The request: Could you give everything from the line containing "You are a GUI" down to the line containing "Viewport: 1042px width, 661px height." again, swapping "gears" for "cog" and leaving all else unchanged?

Extracted entries:
┌──

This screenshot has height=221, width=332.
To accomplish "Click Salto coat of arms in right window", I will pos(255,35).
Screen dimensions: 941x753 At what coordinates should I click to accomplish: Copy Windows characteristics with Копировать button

└──
┌──

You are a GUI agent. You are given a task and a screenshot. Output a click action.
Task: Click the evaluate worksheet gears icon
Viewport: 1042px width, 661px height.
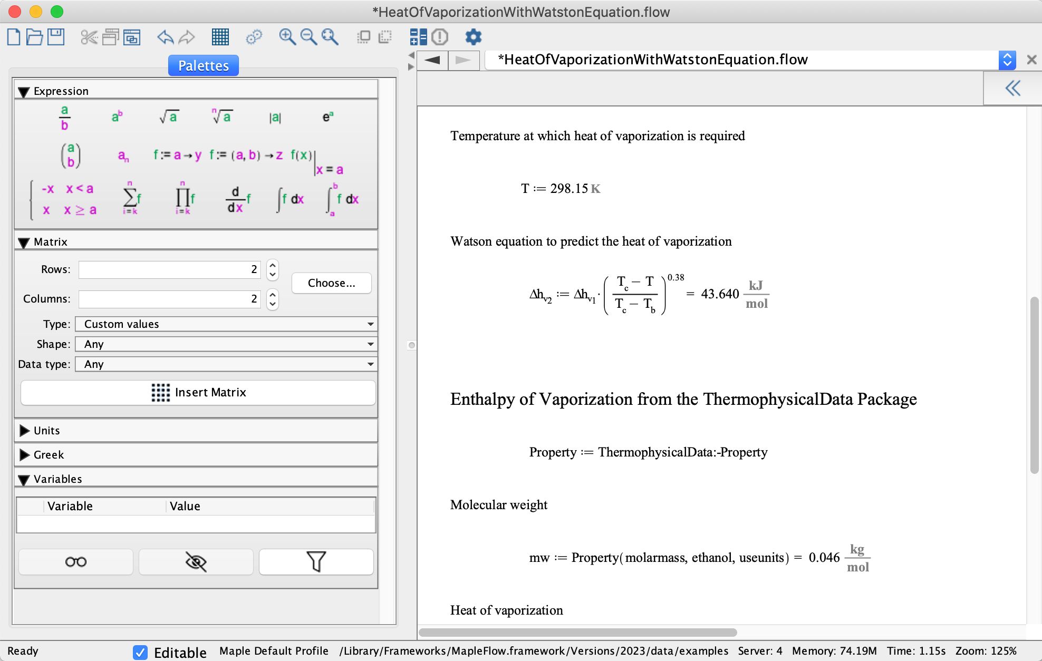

└──

Output of the exercise:
You are a GUI agent. You are given a task and a screenshot. Output a click action.
Task: Click the evaluate worksheet cog icon
Viewport: 1042px width, 661px height.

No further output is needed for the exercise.